### EXERCISE GOAL
Copy each line below in which the string "agent" occurs.

### SUPPLIED RECORDS
━━━━━━━━

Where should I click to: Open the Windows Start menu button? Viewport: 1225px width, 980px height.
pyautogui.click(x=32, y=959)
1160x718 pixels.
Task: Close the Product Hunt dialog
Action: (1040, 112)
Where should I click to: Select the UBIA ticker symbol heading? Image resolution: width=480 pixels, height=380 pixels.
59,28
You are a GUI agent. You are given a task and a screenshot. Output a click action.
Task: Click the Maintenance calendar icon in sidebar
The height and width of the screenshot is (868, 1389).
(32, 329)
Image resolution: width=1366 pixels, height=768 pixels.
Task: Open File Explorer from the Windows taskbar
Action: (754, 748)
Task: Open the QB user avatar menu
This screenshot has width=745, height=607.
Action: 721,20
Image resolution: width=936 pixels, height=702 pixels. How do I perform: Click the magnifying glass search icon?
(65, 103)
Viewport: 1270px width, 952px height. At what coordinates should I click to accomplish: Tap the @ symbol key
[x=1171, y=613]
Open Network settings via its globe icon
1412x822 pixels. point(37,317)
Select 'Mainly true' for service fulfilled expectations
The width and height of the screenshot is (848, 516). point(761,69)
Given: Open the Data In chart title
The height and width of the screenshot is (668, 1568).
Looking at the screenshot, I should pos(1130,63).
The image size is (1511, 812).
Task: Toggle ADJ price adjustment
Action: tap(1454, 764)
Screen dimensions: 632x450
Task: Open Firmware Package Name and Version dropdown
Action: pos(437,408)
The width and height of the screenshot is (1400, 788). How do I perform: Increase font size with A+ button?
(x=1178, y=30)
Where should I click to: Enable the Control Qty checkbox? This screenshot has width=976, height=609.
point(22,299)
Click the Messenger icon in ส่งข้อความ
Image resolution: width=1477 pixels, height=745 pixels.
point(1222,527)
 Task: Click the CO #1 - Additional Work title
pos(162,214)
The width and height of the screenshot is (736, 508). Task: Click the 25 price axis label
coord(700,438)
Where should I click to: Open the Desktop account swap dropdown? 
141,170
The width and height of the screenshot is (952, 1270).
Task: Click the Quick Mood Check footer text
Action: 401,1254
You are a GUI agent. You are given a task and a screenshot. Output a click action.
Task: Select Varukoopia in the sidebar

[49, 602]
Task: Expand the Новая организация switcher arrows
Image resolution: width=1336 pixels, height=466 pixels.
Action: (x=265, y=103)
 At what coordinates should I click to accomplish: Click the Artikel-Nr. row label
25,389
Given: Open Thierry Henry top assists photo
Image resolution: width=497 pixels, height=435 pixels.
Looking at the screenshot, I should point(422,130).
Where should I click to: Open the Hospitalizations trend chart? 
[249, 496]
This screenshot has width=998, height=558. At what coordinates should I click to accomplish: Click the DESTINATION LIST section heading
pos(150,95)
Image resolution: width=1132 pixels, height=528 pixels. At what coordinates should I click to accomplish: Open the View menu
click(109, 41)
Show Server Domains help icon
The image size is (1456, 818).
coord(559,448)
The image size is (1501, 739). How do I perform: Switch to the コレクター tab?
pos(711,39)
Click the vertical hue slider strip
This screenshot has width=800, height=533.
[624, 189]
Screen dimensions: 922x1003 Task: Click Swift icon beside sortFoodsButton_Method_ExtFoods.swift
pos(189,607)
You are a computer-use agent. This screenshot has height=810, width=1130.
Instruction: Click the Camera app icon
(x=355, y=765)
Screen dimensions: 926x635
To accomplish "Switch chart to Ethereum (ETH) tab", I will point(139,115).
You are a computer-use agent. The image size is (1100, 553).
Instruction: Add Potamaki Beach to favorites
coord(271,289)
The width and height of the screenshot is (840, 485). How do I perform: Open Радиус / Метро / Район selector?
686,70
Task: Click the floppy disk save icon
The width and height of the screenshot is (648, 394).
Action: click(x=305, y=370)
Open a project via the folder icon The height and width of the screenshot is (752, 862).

━━━━━━━━

### EXERCISE OUTPUT
You are a GUI agent. You are given a task and a screenshot. Output a click action.
You are a GUI agent. You are given a task and a screenshot. Output a click action.
You are a computer-use agent. This screenshot has height=810, width=1130.
You are a computer-use agent. The image size is (1100, 553).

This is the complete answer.